Я с радостью побежал, потому что любил бывать у дяди Ахмета. Он жил в старом доме, в самом центре города, около сада Эрмитаж.
Мы с Наилем тоже когда-то жили в этом доме, играли в саду, который нам тогда казался огромным лесом. На углу была колонка, и из нее всегда текла вода. Летом наливалась огромная лужа, зимой она замерзала и превращалась в отличный каток.
У меня там было много хороших друзей, с которыми вместе учился. Когда мы переезжали на улицу Декабристов, я ни за что не хотел переходить в новую школу, даже плакал. Но родители, конечно, не согласились: кто будет меня провожать каждый день в такую даль?
Уже четыре года мы живем на улице Декабристов, но когда у меня появляется свободное время, я сразу убегаю к своим старым друзьям. Мы забираемся в самую гущу парка и до темноты играем в партизан. С каждым разом я застаю все меньше и меньше знакомых ребят. Многие получили новые квартиры и разъехались по разным концам города, некоторые уехали с родителями на стройки в Сибирь или на Дальний Восток. Места, где мы когда-то играли, тоже изменились. Двухэтажный дом на углу парка разобрали, колонки не стало: теперь вода в квартирах, часть двора засадили деревьями — будут расширять парк. Но все равно я люблю там бывать. Если не встречаю никого из прежних ребят, захожу в будку дяди Ахмета.

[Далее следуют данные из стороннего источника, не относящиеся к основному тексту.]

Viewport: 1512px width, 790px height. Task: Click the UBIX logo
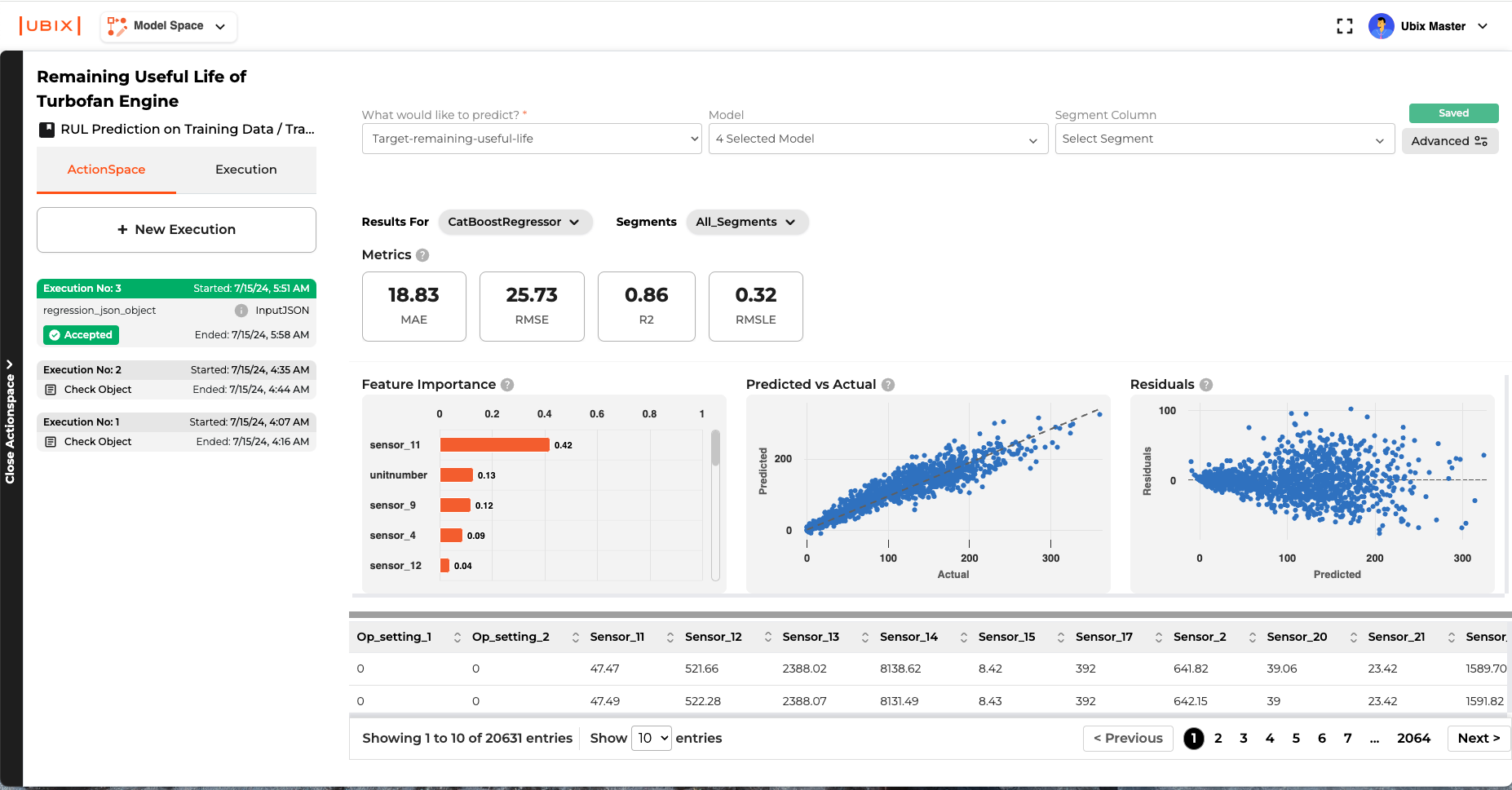click(x=50, y=26)
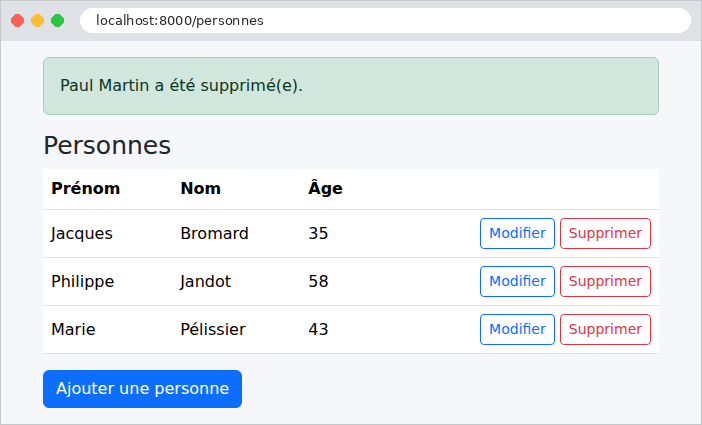Delete Jacques Bromard with Supprimer button
The width and height of the screenshot is (702, 425).
tap(605, 233)
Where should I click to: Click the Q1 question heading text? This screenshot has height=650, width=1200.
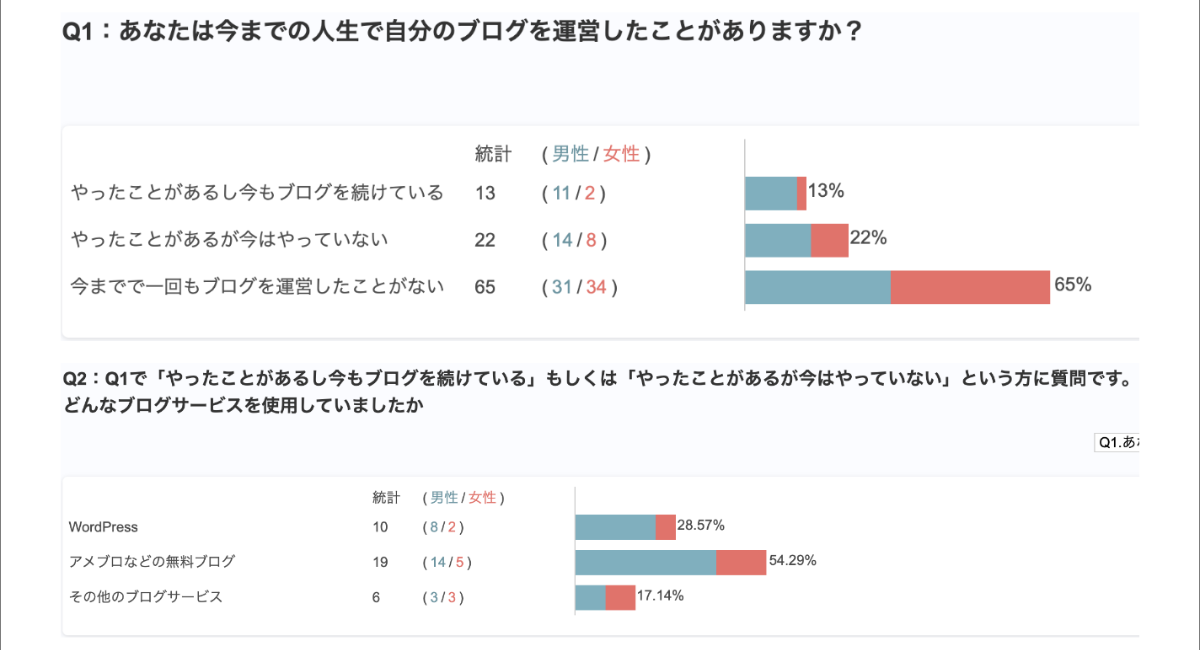click(462, 32)
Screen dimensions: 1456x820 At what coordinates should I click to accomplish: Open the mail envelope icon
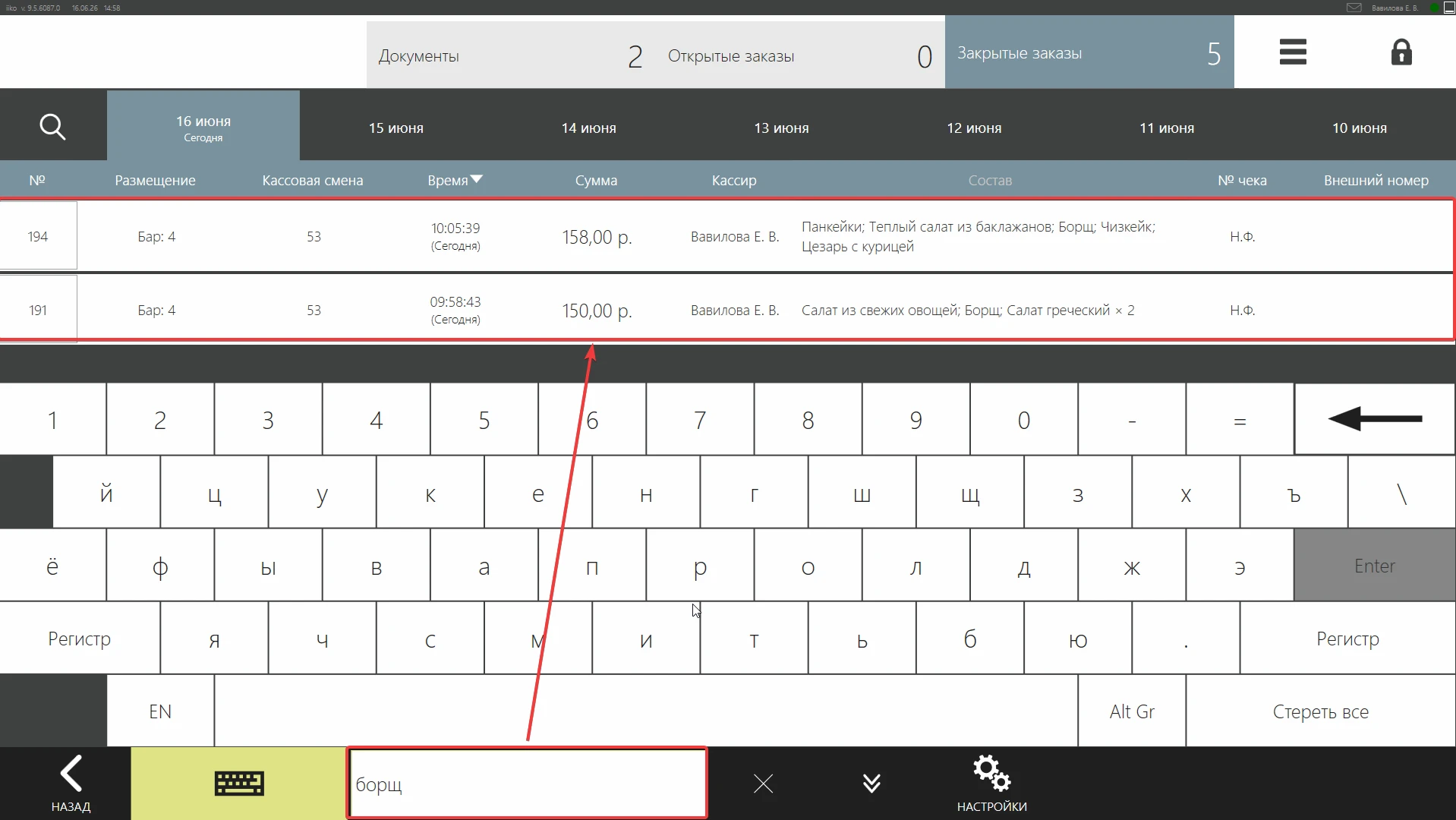tap(1354, 8)
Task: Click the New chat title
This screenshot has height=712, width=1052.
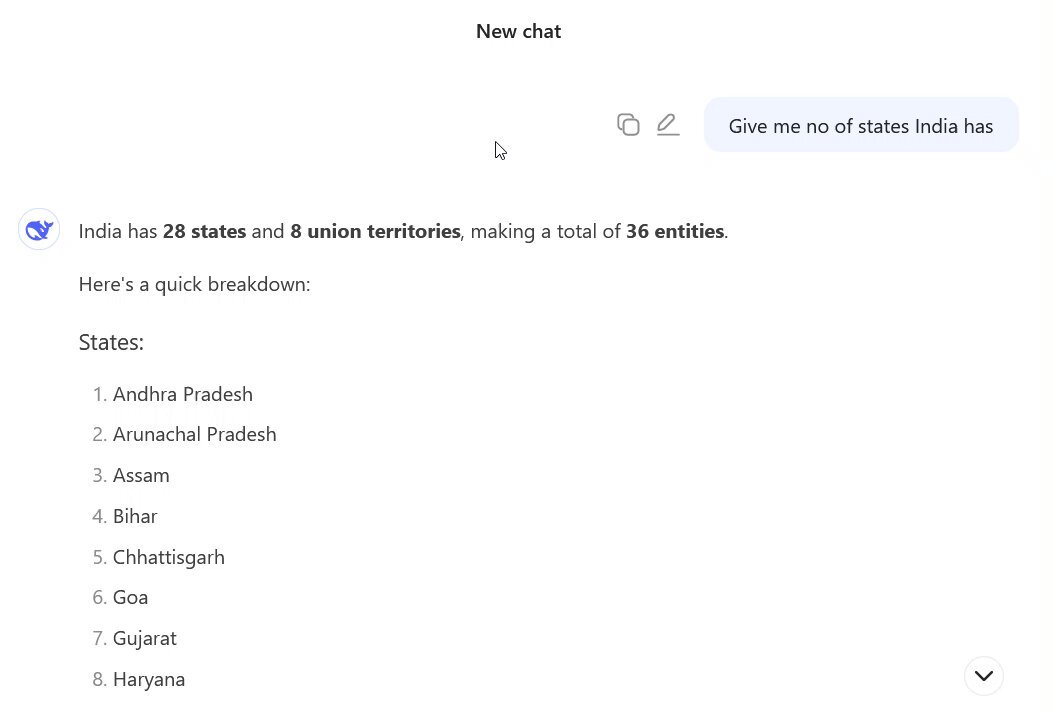Action: (519, 32)
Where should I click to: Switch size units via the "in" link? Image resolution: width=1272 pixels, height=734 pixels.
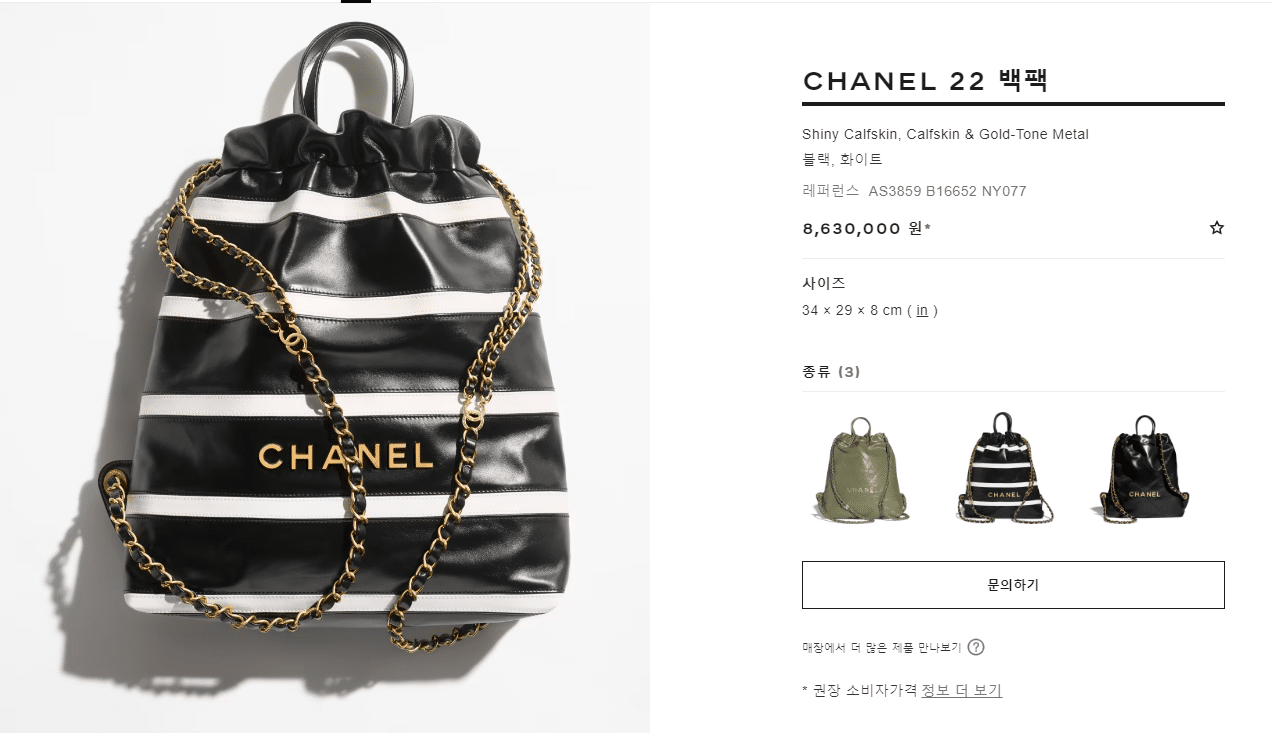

Дядя Ахмет — сапожник и, пока не наступают холода, работает в своей маленькой будке. В будке у него всегда очень чисто, на полках стоят блестящие, как новые, ботинки, которые дядя Ахмет починил. На низком столике, за которым он работает, баночки с гвоздями, большие и маленькие молотки, клещи, короткий нож с очень острым лезвием.
В баночке из-под сметаны всегда несколько веточек цветов. Их ставит на столик к дяде Ахмету его жена. Она работает садовником в парке, ухаживает там за цветами, деревьями, подметает дорожки. Они с дядей Ахметом очень не любят тех, кто рвет большие букеты. «Для красоты достаточно одной-двух веточек», — говорит дядя Ахмет.
Стены в будке заклеены картинами, вырезанными из журнала «Огонек». Все они о войне: девушки в солдатских гимнастерках и с автоматами, идет в атаку танк, вернувшийся с войны солдат обнимает жену и детей. А в самой середине картина про Василия Теркина, который что-то рассказывает своим фронтовым товарищам.
Сам дядя Ахмет на фронте не был, в армии не служил, потому что в детстве он решил прокатиться зайцем и попал под трамвай. Ему отрезало обе ноги чуть ниже колен.
Дядя Ахмет очень переживает, что не попал на фронт. Я всегда его жалел, а, когда был маленький, однажды сказал ему:
— Дядя Ахмет, тебе надо было на танке воевать!
Он погладил меня своей шершавой рукой и улыбнулся.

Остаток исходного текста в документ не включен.